[[ Text provided, beginning ]]

Extracting Conceptual Spaces from LLMs Using Prototype Embeddings
This addresses the lack of practical methods for extracting conceptual spaces from LLMs, which is important for explainable AI and cognitive science applications, though it appears incremental.
The paper tackles the problem of extracting conceptual spaces from LLMs by proposing a method that encodes features using prototype embeddings and fine-tuning for alignment, achieving high effectiveness in empirical results.

[[ Text provided, end ]]
[[ Given information, beginning ]]

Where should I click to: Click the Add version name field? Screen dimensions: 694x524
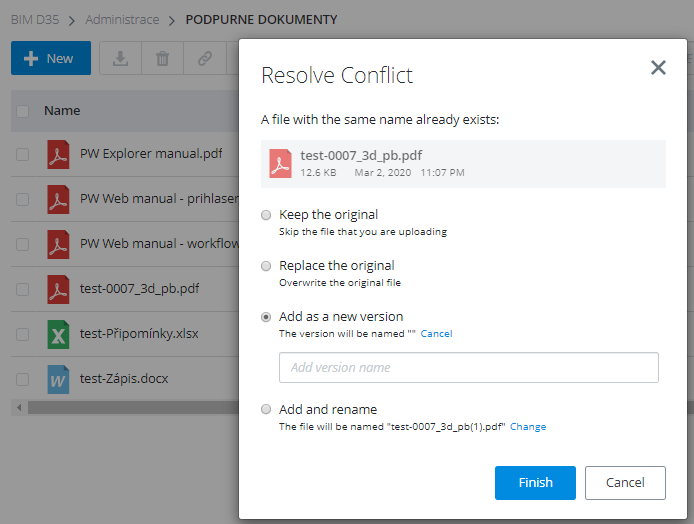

[[ Given information, end ]]

### Work order A
Write out the conceptual spaces summary from "Extracting Conceptual Spaces from LLMs Using" up to and including "it appears incremental.".
### Work order B
In the conceptual spaces summary, what does the proposed method use to encode features?
### Work order C
Please give what follows the conceptual spaces summary, continuing on from its last sentence.

### Expected output A
Extracting Conceptual Spaces from LLMs Using Prototype Embeddings
This addresses the lack of practical methods for extracting conceptual spaces from LLMs, which is important for explainable AI and cognitive science applications, though it appears incremental.

### Expected output B
Prototype embeddings.

### Expected output C
Conceptual spaces represent entities and concepts using cognitively meaningful dimensions, typically referring to perceptual features. Such representations are widely used in cognitive science and have the potential to serve as a cornerstone for explainable AI. Unfortunately, they have proven notoriously difficult to learn, although recent LLMs appear to capture the required perceptual features to a remarkable extent. Nonetheless, practical methods for extracting the corresponding conceptual spaces are currently still lacking. While various methods exist for extracting embeddings from LLMs, extracting conceptual spaces also requires us to encode the underlying features. In this paper, we propose a strategy in which features (e.g. sweetness) are encoded by embedding the description of a corresponding prototype (e.g. a very sweet food). To improve this strategy, we fine-tune the LLM to align the prototype embeddings with the corresponding conceptual space dimensions. Our empirical analysis finds this approach to be highly effective.